Sunday, August 21, 2016

August 21, 2016, Bob Brinker's Moneytalk: Stock, Bond, Economy and Investing Summary

August 21, 2016...Bob Brinker arrived a half-hour late, but hosted Moneytalk live today...(comments welcome)

STOCK MARKET....Today, there was no financial or investing talk, and the stock market was only mentioned once when caller Roger from Pendleton asked the hypothetical question: "If I was going to set up a portfolio for every orphan in the US from prenatal to 17, where should I invest it." 

After having Roger explain where Pendleton was located in Oregon, Brinker replied that at 17, the "young sprouts" would need college money - therefore, he would start them out in the Total Stock Market Mutual Fund (or ETF).  Then later, as they approached college age, move them into a 65% equity and 35% fixed income portfolio.

Honey EC: According to the September issue of  Bob Brinker's Marketimer, his  portfolios are still 100% invested - no cash raised since March 2003. His S&P 500 target range is now mid-2200s.

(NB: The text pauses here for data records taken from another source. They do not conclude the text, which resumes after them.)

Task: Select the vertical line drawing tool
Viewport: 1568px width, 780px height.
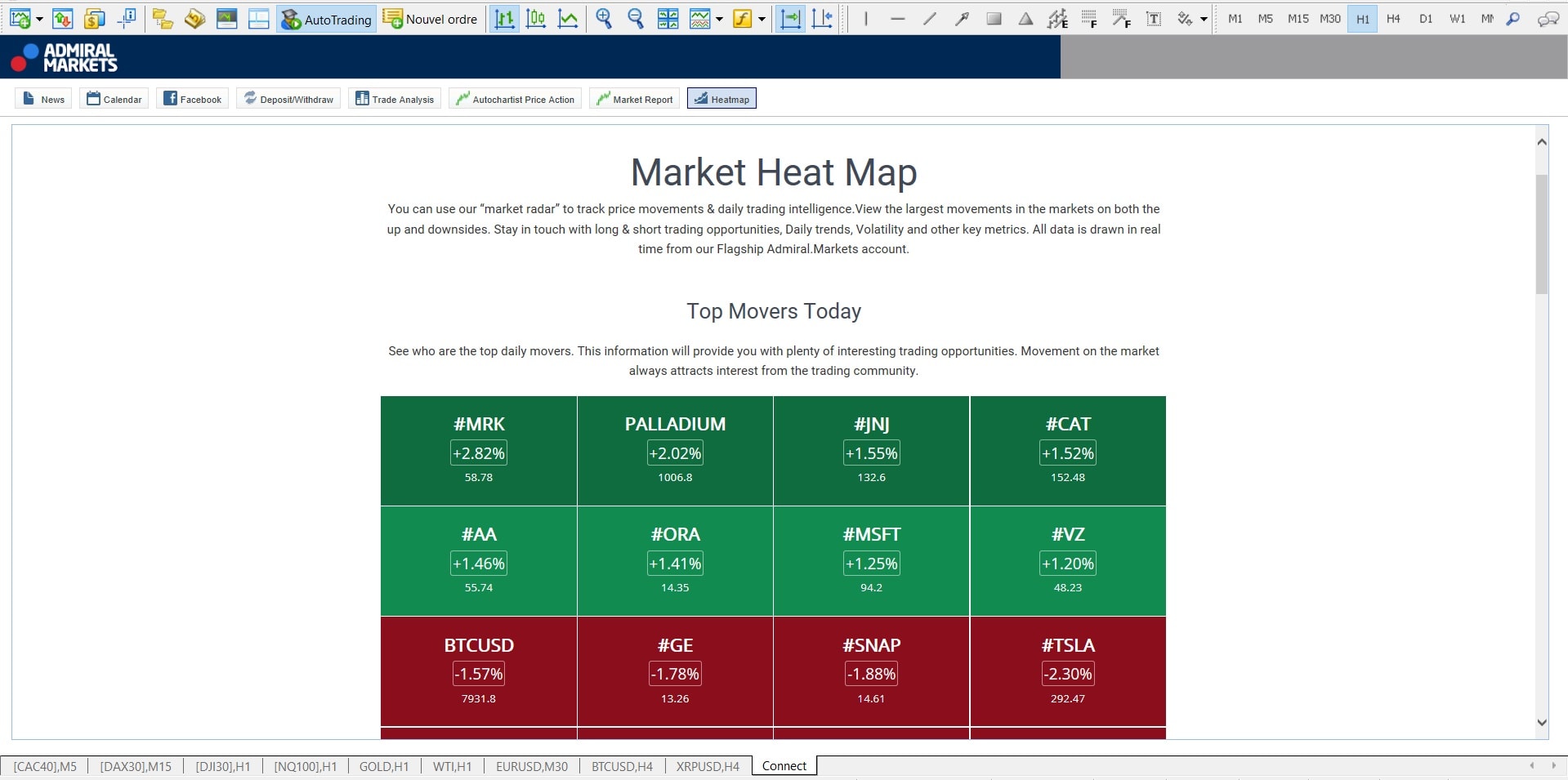Action: (865, 19)
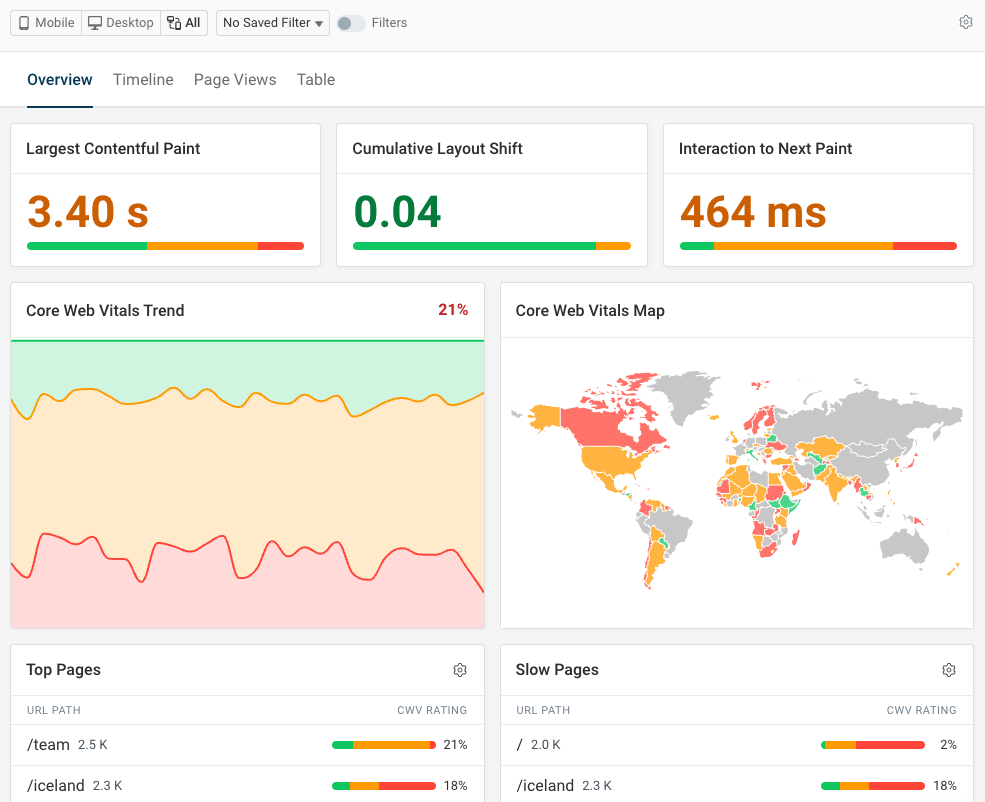Open the No Saved Filter dropdown

click(272, 22)
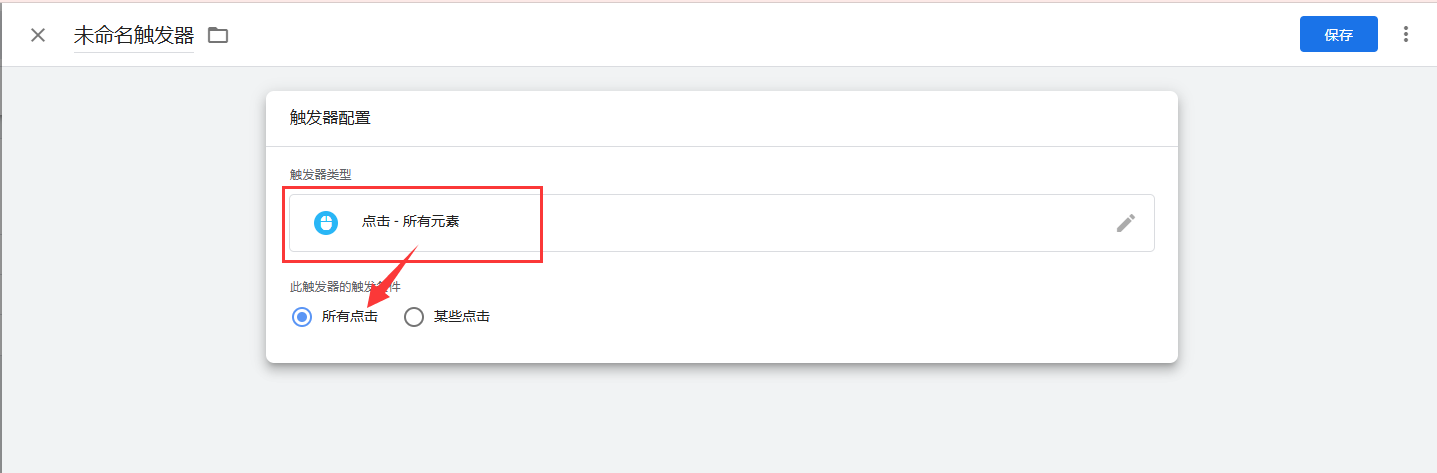
Task: Click the 未命名触发器 name field
Action: 134,35
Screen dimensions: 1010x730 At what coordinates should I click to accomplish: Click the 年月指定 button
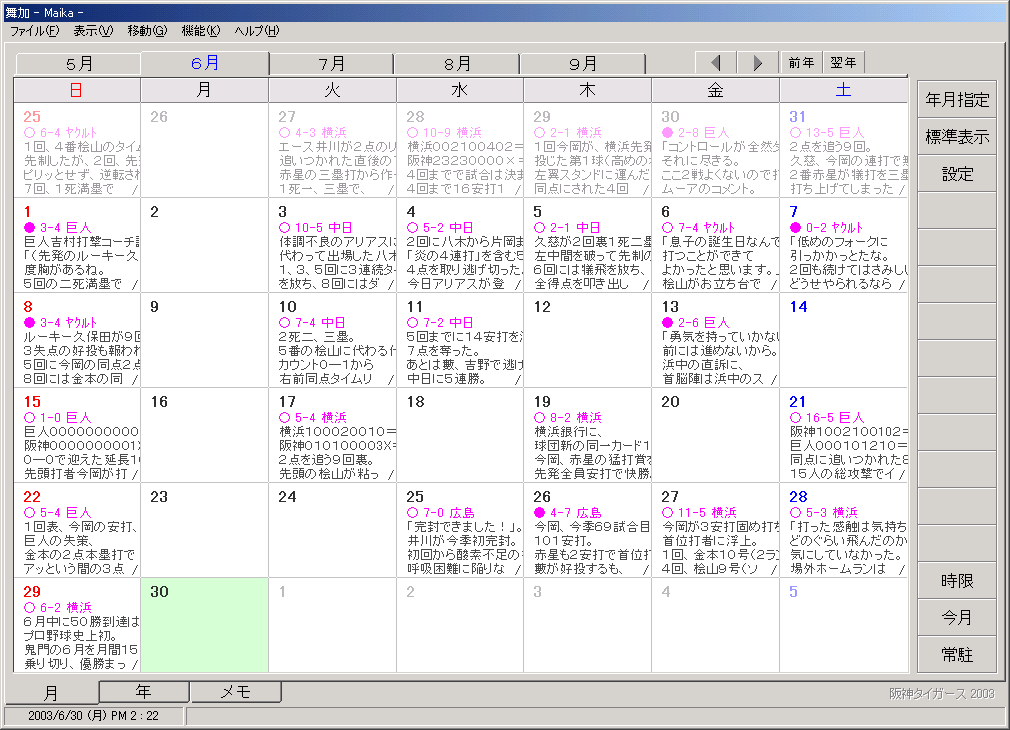pos(957,100)
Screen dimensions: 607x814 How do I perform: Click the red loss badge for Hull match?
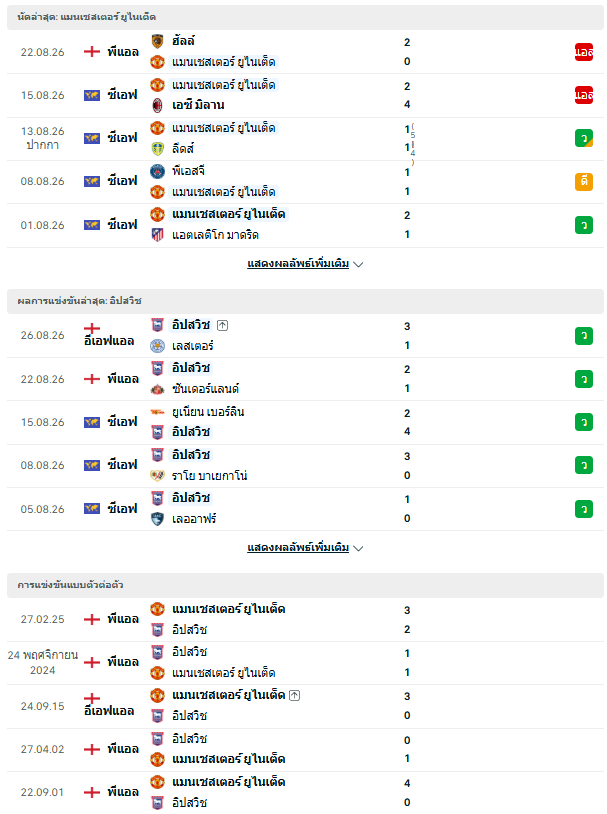[x=584, y=52]
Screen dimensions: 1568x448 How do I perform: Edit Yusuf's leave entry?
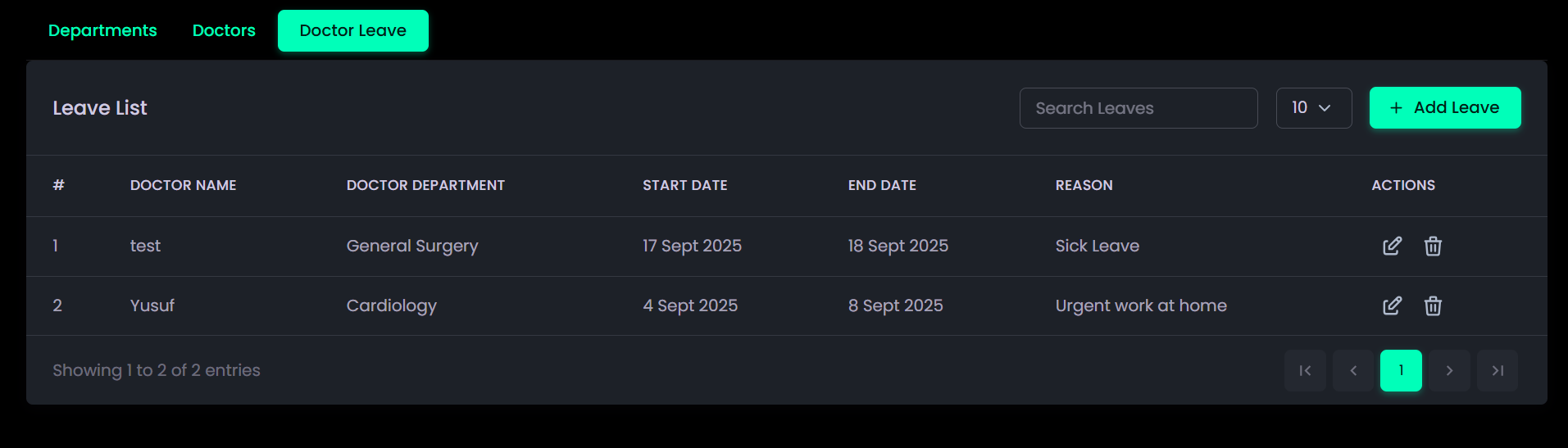tap(1392, 305)
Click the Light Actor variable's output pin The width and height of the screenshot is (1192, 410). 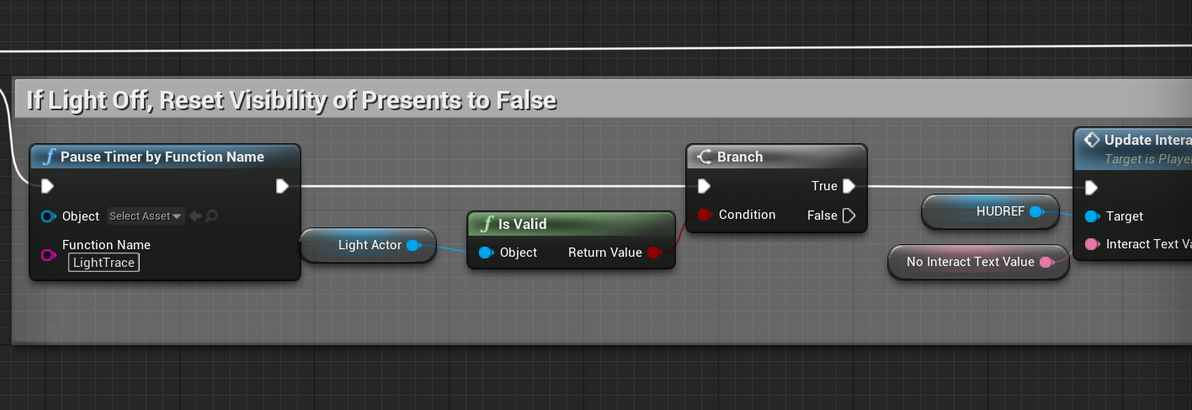(412, 245)
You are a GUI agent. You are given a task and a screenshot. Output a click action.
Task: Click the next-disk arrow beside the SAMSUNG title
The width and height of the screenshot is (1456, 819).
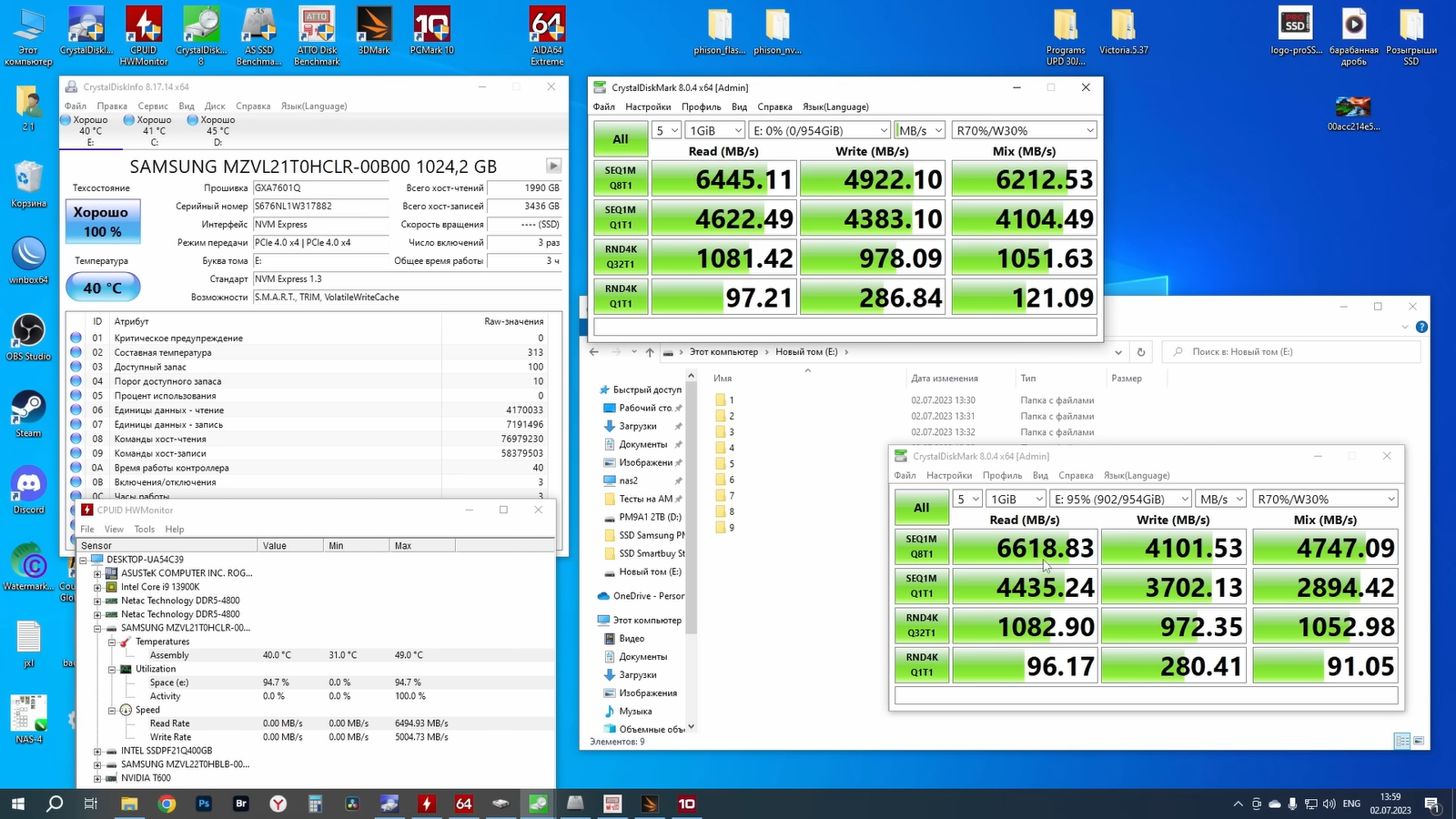point(553,166)
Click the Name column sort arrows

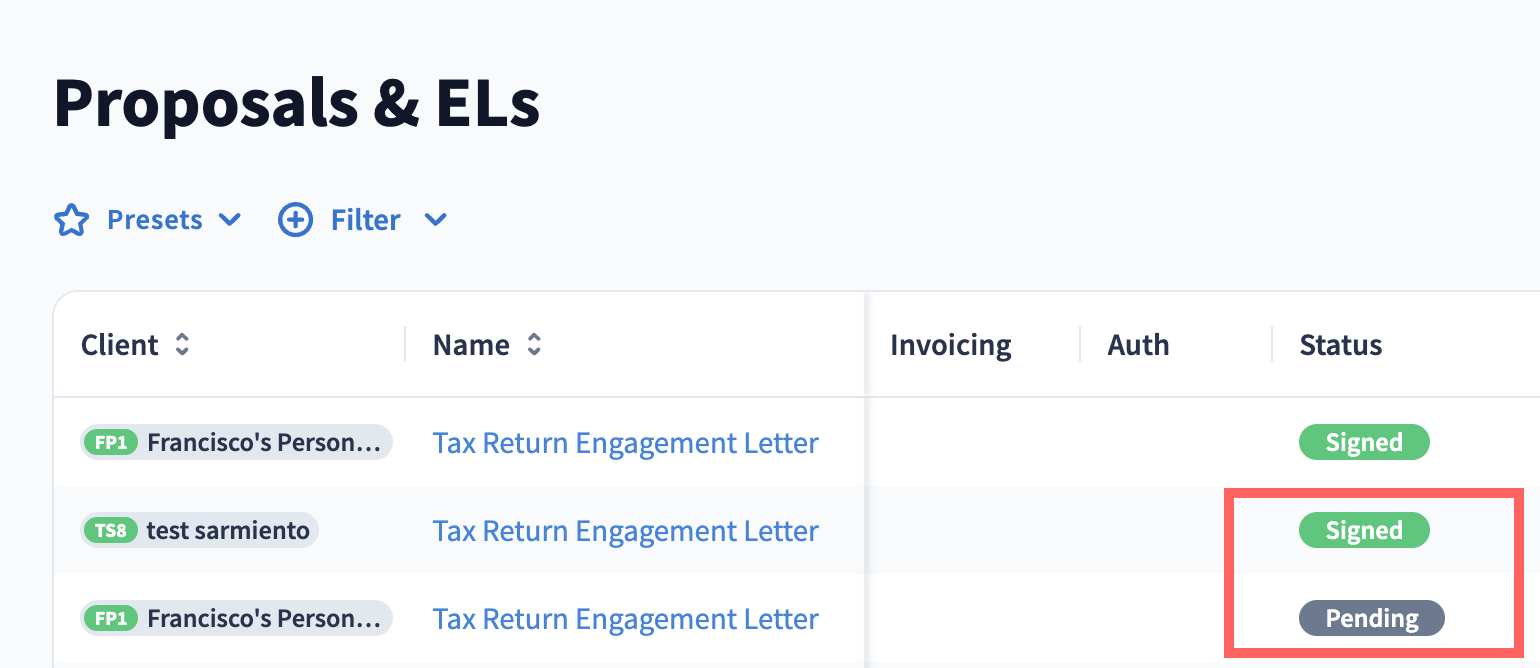tap(534, 345)
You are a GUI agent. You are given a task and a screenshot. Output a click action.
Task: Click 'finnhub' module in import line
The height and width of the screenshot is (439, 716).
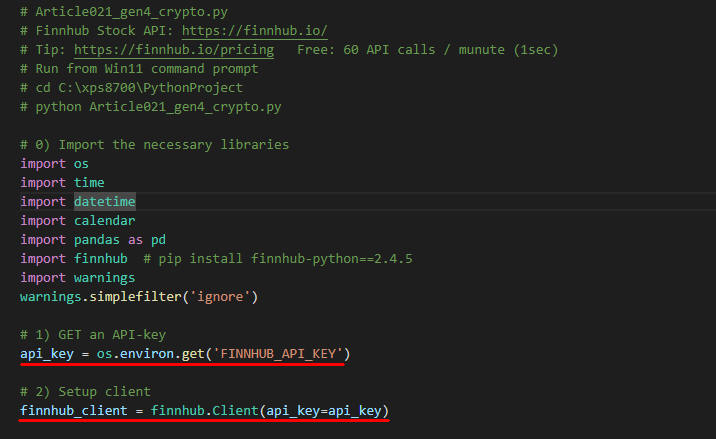(x=100, y=259)
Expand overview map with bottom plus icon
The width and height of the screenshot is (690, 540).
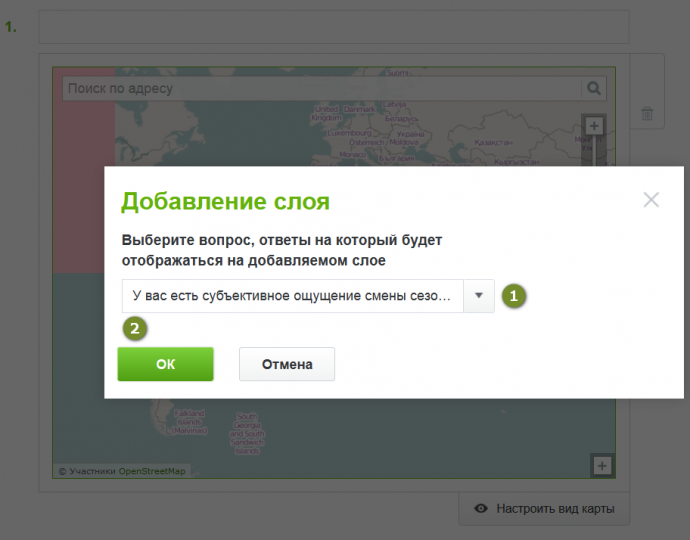602,466
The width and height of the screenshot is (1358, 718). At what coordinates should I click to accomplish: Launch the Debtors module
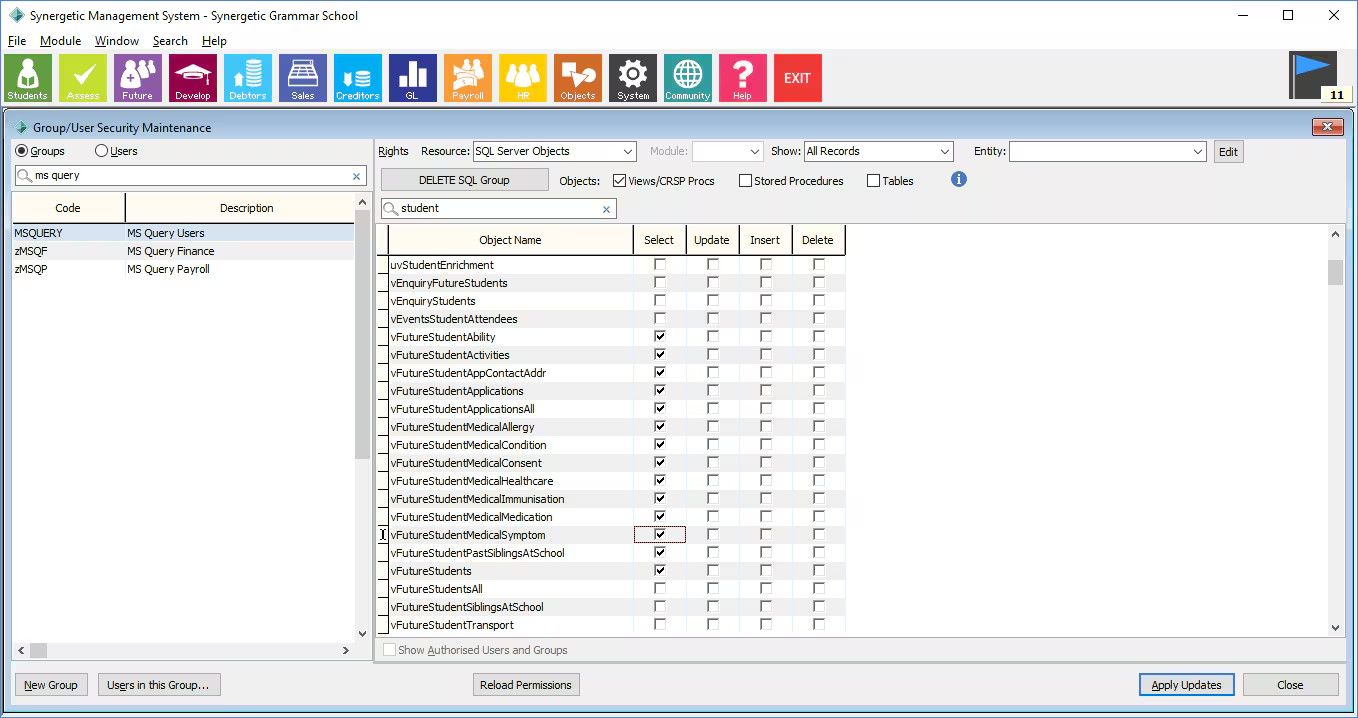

MEDIAN INCOME FOR MIDDLE INCOME LOWER THAN IN 1999....Brinker's shortened opening monologue (the program started with a re-run of Tom Vacar from last week), he discussed how real  income adjusted for inflation is not as high as it was in 1999.

FEDERAL RESERVE NO RATE RISE ANNOUNCED.....Brinker bashed Fed vice-chair, Stanley Fischer, once again for his statement that interest rates would be raised four times this year, then said that Fischer backed off of that in his  speech at the Aspen Institute posted today.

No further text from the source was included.